Open Forum Infectious Diseases ; 8(SUPPL 1):S634-S635, 2021.
Article in English | EMBASE | ID: covidwho-1746329

ABSTRACT

Background. ADG20 is a fully human IgG1 monoclonal antibody engineered to have potent and broad neutralization against severe acute respiratory syndrome coronavirus 2 (SARS-CoV-2) and additional SARS-like CoVs with pandemic potential and an extended half-life. A QSP/PBPK model was constructed using ADG20-specific physiochemical properties and published non-human primate (NHP) and human PK data for other antibodies;it was used to a priori predict and confirm NHP and human PK. Methods. An existing QSP/PBPK model was modified to include 3 distinct lung sub-compartments: upper airway, lower airway, and alveolar tissue (Figure A). Each sub-compartment (Figure B) contained an epithelial lining fluid (ELF) space (Figure B). The model was fit separately to digitized NHP and human serum PK data for 7 extended half-life antibodies to estimate the apparent neonatal Fc receptor (FcRn) binding affinity (KD,FcRn) and bioavailability by drug. Nasopharyngeal swab (upper airway) and lung (lower airway) ELF PK data from 4 additional antibodies were used to optimize a single rate constant for transcytosis in lung. Patches of positive charge was a covariate on the rate of pinocytosis of antibody entry and exit from the endosomal space (Figure B). Observed NHP (ADG20 10 mg/kg IM) and human (ADG20 300 mg IM) PK data collected over the initial 21 days post dose were compared with model forecasts from a 1000-iteration simulation. Results.

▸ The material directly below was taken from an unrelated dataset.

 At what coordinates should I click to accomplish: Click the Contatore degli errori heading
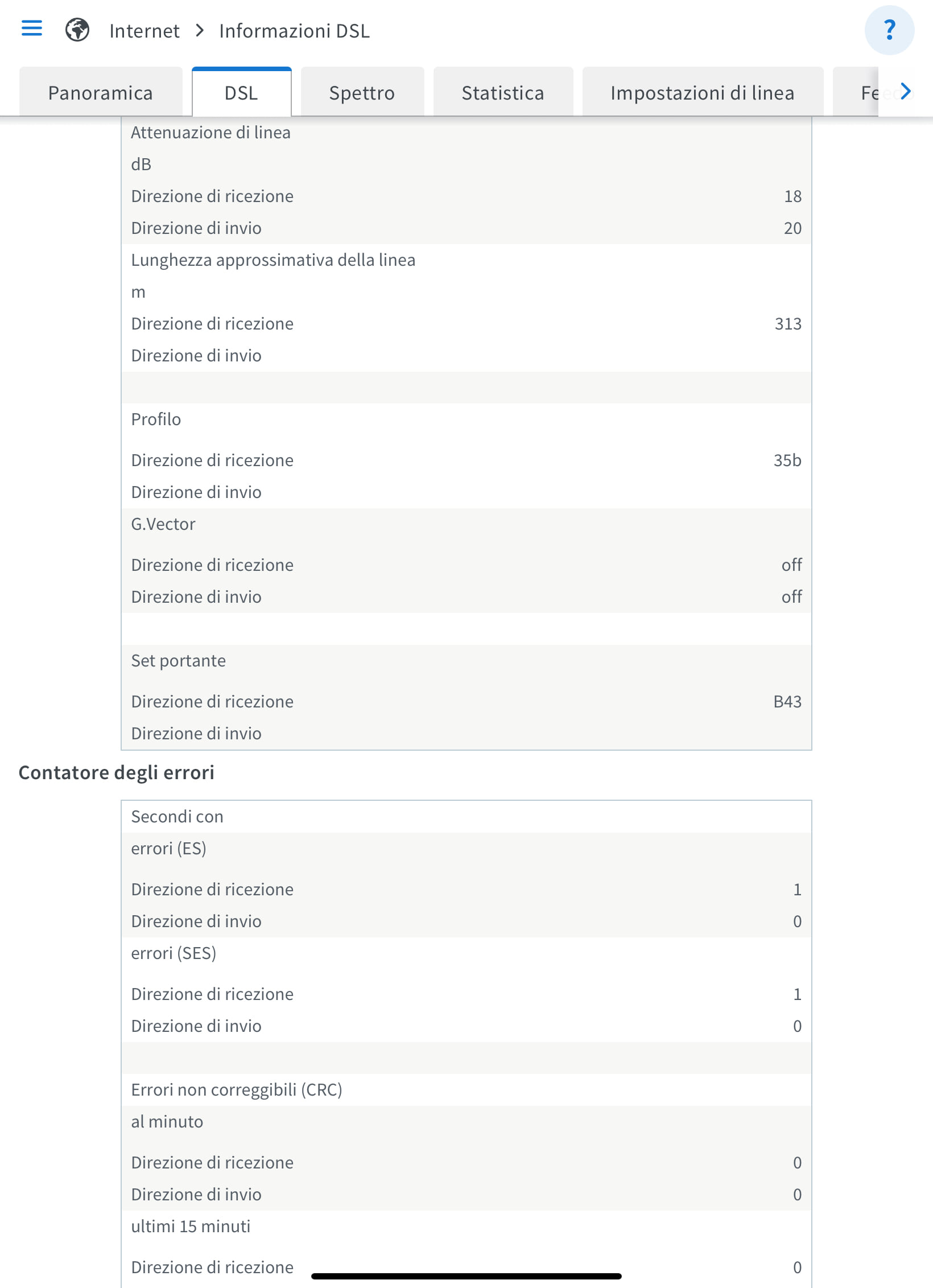pyautogui.click(x=117, y=773)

The distribution of fitted NHP KD,FcRn provided accurate predictions of NHP serum PK data (Figure C). NHP ADG20 KD,FcRn was optimized to be 35.7 nM and human ADG20 KD,FcRn (9.55 nM) was derived using a mean NHP:human KD,FcRn ratio of 3.74 across antibodies. Model-based simulated human serum PK data using inter-subject variability from NHP and actual weight distribution from an ongoing Phase 1 study aligned with initial 21-day data (Figure D). Using an adult CDC weight distribution (45-150 kg), the simulated median exceeded 74 days. Conclusion. The QSP/PBPK model a priori predicted NHP and human ADG20 PK. This innovative QSP-based modeling and simulation approach enabled the evaluation of candidate dose regimens prior to the availability of PK data, supporting the rapid advancement of the ADG20 clinical program during the COVID-19 pandemic.